Isn’t it interesting that most companies still have customer service representatives to help people use their website or app? And that the person will talk through each screen with the person, and even demonstrate through screen sharing how to do it? It speaks volumes that reading a large screen of information is not how people naturally make decisions, but talking to someone back and forth and watching them do it are very familiar, even to people who are not technical at all. Great product teams and UX practitioners watch real people and engage customer service reps when available rather than making assumptions about how people will use something.
In the future, when someone uses technology, artificial intelligence could seek to understand the user’s questions and familiarity and even customize a dynamic user experience for them and utilize more of these human-communication-based cues, such as live communication.
First: Where Does Your Audience Differ?
In order to create dynamic experiences, you have to understand where one user may excel and where another might get stuck. Most products have to accommodate a variety of technical levels, but few do this well. During persona development, see if you can add some contextual shadowing sessions to see your users in the scenarios you’re designing for, then:
- Create a workflow for your power user to quickly make their selections
- Create a workflow for a user who doesn’t understand the subject matter well and can’t input the information without assistance, or doesn’t understand why / if they would need to enter it
Next: Where Can Business & Design Do the Work for Them?
Once your use cases are thought through and documented, think about shortcuts and how information could be reduced to create a more dynamic experience:
- If you provide one piece of information, consider what other information could be drawn from it and pre-filled
- If a use case doesn’t have an option for item X, this scenario information should not be presented
- Users should only make decisions when there’s an impact; don’t make people think or do duplicate data entry (when they shouldn’t have to)
True Equal Access
You can’t talk about software for humans without accessibility.

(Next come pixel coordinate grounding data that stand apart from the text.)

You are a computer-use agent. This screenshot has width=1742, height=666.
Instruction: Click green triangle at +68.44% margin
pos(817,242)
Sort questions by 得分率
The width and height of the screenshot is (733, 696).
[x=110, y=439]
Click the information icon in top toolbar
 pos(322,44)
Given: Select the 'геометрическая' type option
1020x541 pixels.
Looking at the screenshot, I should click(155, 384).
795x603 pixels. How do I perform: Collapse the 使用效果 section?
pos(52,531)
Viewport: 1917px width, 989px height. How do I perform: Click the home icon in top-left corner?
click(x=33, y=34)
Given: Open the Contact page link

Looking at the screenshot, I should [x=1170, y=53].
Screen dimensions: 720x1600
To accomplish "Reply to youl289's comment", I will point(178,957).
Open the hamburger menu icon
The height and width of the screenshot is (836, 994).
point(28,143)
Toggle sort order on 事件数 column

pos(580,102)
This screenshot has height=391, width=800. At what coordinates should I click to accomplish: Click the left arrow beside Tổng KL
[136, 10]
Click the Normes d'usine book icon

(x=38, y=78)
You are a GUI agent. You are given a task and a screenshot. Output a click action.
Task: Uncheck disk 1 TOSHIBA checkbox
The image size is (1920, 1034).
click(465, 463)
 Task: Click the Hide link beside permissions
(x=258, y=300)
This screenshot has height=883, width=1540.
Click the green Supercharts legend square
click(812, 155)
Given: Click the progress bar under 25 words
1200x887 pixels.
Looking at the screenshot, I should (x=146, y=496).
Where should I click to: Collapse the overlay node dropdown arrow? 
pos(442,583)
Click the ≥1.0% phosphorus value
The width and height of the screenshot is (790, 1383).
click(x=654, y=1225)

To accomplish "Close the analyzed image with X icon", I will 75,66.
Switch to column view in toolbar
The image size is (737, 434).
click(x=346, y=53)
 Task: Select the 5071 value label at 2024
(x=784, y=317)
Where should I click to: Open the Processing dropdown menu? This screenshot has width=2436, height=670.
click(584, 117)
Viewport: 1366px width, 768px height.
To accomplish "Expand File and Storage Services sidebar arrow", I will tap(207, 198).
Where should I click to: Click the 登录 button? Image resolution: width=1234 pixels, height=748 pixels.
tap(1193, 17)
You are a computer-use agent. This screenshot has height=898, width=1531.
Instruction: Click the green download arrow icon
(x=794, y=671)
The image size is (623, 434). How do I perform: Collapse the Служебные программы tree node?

Current technology mainly relies on the human vision with occasional audio cues, but most software and web experiences don’t include audio at all. “Touch” and “gestures” are a bit of a misnomer in our biological context, because many touch devices’ apps are still relying on visuals (it’s a flat, non tactile piece of glass) and gesture interactions are learned for each device, not a natural part of human society.
Almost all interface content is designed primarily for seeing, hearing and non-learning impaired people, and unfortunately in many circles complying with the ADA (American Disabilities Act) on the business side is more about avoiding lawsuits than truly creating equal access. I hope in the future, interpretive technology can be used to unlock full communication and access and break down barriers.
Some early wearable prototypes have been made to attempt to translate American Sign Language (ASL), but since the language uses facial expressions, body language and even depth of sign to convey meaning, sign-to-speech is tricky.
There are apps now that can translate languages, which has in its early forms been a pretty terrible experience, but in the future could better pick up on context, cultural and idioms and work in real time. Perhaps artificial intelligence and better design could even fill in more gaps in face-to-face human communication.
Technologists, Be Mindful
The more I research and have conversations about this topic, the more it feels like holding up a mirror. Artificial intelligence and futuristic software will carry over their designer’s assumptions and ideas — both good and bad. As facilitators of human-computer interactions, we can never forget the human users of software. The intent of technology should be to increase quality of life. When it’s used to leave people behind or replace them, or made without accessibility, the consequences can be disastrous.
Technologists: continually self educate, think like anthropologists and create accessible.